### Your assignment:
From first line to last, the records below are to be duplicated exactly.
*** Given data Section Begins ***
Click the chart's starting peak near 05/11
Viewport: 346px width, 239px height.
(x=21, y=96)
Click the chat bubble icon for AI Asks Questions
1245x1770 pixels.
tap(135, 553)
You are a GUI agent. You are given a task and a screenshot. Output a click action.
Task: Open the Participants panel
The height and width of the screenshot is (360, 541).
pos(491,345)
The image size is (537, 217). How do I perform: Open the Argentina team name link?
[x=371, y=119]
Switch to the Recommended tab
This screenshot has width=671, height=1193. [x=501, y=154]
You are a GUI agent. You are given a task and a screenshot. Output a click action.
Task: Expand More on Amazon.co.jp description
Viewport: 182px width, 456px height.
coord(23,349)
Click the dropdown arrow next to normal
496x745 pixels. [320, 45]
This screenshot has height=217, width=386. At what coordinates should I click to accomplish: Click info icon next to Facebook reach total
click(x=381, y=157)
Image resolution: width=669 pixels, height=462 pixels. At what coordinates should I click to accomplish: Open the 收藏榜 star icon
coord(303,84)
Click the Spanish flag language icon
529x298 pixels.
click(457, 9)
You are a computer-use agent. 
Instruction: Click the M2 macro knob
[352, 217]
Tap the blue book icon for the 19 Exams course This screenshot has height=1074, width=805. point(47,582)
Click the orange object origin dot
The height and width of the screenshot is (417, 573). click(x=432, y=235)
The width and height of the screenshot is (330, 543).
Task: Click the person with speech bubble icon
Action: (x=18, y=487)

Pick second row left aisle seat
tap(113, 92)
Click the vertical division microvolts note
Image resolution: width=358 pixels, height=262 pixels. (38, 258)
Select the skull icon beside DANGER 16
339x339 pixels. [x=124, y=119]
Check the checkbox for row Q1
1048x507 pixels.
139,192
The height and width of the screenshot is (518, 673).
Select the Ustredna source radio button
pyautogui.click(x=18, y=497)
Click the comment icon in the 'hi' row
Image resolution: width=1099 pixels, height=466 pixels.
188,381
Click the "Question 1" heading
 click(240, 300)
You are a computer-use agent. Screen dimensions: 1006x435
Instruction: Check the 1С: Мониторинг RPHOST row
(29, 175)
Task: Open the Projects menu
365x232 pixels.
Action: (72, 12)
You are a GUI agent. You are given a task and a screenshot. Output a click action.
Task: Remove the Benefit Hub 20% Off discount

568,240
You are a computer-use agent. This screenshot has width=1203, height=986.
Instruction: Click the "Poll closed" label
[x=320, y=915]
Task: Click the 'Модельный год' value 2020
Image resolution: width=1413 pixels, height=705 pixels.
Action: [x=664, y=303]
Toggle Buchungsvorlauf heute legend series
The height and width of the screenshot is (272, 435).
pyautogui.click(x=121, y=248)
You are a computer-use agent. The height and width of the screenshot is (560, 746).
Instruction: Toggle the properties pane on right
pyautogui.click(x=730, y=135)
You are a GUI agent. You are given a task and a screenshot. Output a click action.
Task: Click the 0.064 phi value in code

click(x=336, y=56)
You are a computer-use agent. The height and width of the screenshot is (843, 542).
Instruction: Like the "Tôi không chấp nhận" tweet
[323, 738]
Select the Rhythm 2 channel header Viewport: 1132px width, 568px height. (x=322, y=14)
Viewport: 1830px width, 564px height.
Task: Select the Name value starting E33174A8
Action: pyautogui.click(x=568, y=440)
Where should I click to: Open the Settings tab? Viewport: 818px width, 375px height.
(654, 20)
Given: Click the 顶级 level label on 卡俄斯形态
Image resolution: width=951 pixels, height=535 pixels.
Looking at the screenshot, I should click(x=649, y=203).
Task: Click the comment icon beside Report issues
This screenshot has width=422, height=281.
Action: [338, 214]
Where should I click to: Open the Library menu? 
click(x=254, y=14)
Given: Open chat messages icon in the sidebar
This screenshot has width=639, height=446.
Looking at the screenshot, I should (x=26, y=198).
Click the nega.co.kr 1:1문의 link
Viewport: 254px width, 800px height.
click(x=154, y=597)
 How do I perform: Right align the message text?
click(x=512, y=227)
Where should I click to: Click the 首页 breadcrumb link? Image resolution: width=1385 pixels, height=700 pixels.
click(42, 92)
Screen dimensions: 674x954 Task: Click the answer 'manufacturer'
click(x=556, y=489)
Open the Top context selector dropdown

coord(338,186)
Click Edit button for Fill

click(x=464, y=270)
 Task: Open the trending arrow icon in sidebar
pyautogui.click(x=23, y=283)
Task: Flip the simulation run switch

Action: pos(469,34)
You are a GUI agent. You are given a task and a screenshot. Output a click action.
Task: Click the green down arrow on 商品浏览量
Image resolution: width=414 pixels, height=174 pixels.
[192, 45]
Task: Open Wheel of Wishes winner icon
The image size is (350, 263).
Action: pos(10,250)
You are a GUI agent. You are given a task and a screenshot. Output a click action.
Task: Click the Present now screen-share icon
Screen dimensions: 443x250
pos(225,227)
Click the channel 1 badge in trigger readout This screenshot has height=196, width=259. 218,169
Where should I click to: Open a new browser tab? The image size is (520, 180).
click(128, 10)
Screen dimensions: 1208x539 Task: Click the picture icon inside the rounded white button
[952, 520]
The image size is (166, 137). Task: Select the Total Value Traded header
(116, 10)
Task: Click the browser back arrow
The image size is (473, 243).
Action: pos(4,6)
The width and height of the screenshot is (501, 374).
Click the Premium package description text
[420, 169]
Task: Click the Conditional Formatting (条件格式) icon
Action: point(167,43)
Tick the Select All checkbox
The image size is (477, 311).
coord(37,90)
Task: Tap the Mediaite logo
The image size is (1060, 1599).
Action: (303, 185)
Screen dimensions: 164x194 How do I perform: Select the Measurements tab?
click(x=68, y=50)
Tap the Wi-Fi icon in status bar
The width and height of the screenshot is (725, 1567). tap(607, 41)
*** Given data Section Ends ***
### Written solution:
Click the chart's starting peak near 05/11
Viewport: 346px width, 239px height.
(x=21, y=96)
Click the chat bubble icon for AI Asks Questions
1245x1770 pixels.
tap(135, 553)
You are a GUI agent. You are given a task and a screenshot. Output a click action.
Task: Open the Participants panel
The height and width of the screenshot is (360, 541).
pos(491,345)
The image size is (537, 217). How do I perform: Open the Argentina team name link?
[x=371, y=119]
Switch to the Recommended tab
This screenshot has width=671, height=1193. [x=501, y=154]
You are a GUI agent. You are given a task and a screenshot. Output a click action.
Task: Expand More on Amazon.co.jp description
Viewport: 182px width, 456px height.
coord(23,349)
Click the dropdown arrow next to normal
496x745 pixels. [320, 45]
This screenshot has height=217, width=386. At what coordinates should I click to accomplish: Click info icon next to Facebook reach total
click(x=381, y=157)
Image resolution: width=669 pixels, height=462 pixels. At what coordinates should I click to accomplish: Open the 收藏榜 star icon
coord(303,84)
Click the Spanish flag language icon
529x298 pixels.
click(457, 9)
You are a computer-use agent. 
Instruction: Click the M2 macro knob
[352, 217]
Tap the blue book icon for the 19 Exams course This screenshot has height=1074, width=805. point(47,582)
Click the orange object origin dot
The height and width of the screenshot is (417, 573). click(x=432, y=235)
The width and height of the screenshot is (330, 543).
Task: Click the person with speech bubble icon
Action: (x=18, y=487)

Pick second row left aisle seat
tap(113, 92)
Click the vertical division microvolts note
Image resolution: width=358 pixels, height=262 pixels. (38, 258)
Select the skull icon beside DANGER 16
339x339 pixels. [x=124, y=119]
Check the checkbox for row Q1
1048x507 pixels.
139,192
The height and width of the screenshot is (518, 673).
Select the Ustredna source radio button
pyautogui.click(x=18, y=497)
Click the comment icon in the 'hi' row
Image resolution: width=1099 pixels, height=466 pixels.
188,381
Click the "Question 1" heading
 click(240, 300)
You are a computer-use agent. Screen dimensions: 1006x435
Instruction: Check the 1С: Мониторинг RPHOST row
(29, 175)
Task: Open the Projects menu
365x232 pixels.
Action: (72, 12)
You are a GUI agent. You are given a task and a screenshot. Output a click action.
Task: Remove the Benefit Hub 20% Off discount

568,240
You are a computer-use agent. This screenshot has width=1203, height=986.
Instruction: Click the "Poll closed" label
[x=320, y=915]
Task: Click the 'Модельный год' value 2020
Image resolution: width=1413 pixels, height=705 pixels.
Action: [x=664, y=303]
Toggle Buchungsvorlauf heute legend series
The height and width of the screenshot is (272, 435).
pyautogui.click(x=121, y=248)
You are a computer-use agent. The height and width of the screenshot is (560, 746).
Instruction: Toggle the properties pane on right
pyautogui.click(x=730, y=135)
You are a GUI agent. You are given a task and a screenshot. Output a click action.
Task: Click the 0.064 phi value in code

click(x=336, y=56)
You are a computer-use agent. The height and width of the screenshot is (843, 542).
Instruction: Like the "Tôi không chấp nhận" tweet
[323, 738]
Select the Rhythm 2 channel header Viewport: 1132px width, 568px height. (x=322, y=14)
Viewport: 1830px width, 564px height.
Task: Select the Name value starting E33174A8
Action: pyautogui.click(x=568, y=440)
Where should I click to: Open the Settings tab? Viewport: 818px width, 375px height.
(654, 20)
Given: Click the 顶级 level label on 卡俄斯形态
Image resolution: width=951 pixels, height=535 pixels.
Looking at the screenshot, I should click(x=649, y=203).
Task: Click the comment icon beside Report issues
This screenshot has width=422, height=281.
Action: [338, 214]
Where should I click to: Open the Library menu? 
click(x=254, y=14)
Given: Open chat messages icon in the sidebar
This screenshot has width=639, height=446.
Looking at the screenshot, I should (x=26, y=198).
Click the nega.co.kr 1:1문의 link
Viewport: 254px width, 800px height.
click(x=154, y=597)
 How do I perform: Right align the message text?
click(x=512, y=227)
Where should I click to: Click the 首页 breadcrumb link? Image resolution: width=1385 pixels, height=700 pixels.
click(42, 92)
Screen dimensions: 674x954 Task: Click the answer 'manufacturer'
click(x=556, y=489)
Open the Top context selector dropdown

coord(338,186)
Click Edit button for Fill

click(x=464, y=270)
 Task: Open the trending arrow icon in sidebar
pyautogui.click(x=23, y=283)
Task: Flip the simulation run switch

Action: pos(469,34)
You are a GUI agent. You are given a task and a screenshot. Output a click action.
Task: Click the green down arrow on 商品浏览量
Image resolution: width=414 pixels, height=174 pixels.
[192, 45]
Task: Open Wheel of Wishes winner icon
The image size is (350, 263).
Action: pos(10,250)
You are a GUI agent. You are given a task and a screenshot. Output a click action.
Task: Click the Present now screen-share icon
Screen dimensions: 443x250
pos(225,227)
Click the channel 1 badge in trigger readout This screenshot has height=196, width=259. 218,169
Where should I click to: Open a new browser tab? The image size is (520, 180).
click(128, 10)
Screen dimensions: 1208x539 Task: Click the picture icon inside the rounded white button
[952, 520]
The image size is (166, 137). Task: Select the Total Value Traded header
(116, 10)
Task: Click the browser back arrow
The image size is (473, 243).
Action: pos(4,6)
The width and height of the screenshot is (501, 374).
Click the Premium package description text
[420, 169]
Task: Click the Conditional Formatting (条件格式) icon
Action: point(167,43)
Tick the Select All checkbox
The image size is (477, 311).
coord(37,90)
Task: Tap the Mediaite logo
The image size is (1060, 1599).
Action: (303, 185)
Screen dimensions: 164x194 How do I perform: Select the Measurements tab?
click(x=68, y=50)
Tap the Wi-Fi icon in status bar
The width and height of the screenshot is (725, 1567). tap(607, 41)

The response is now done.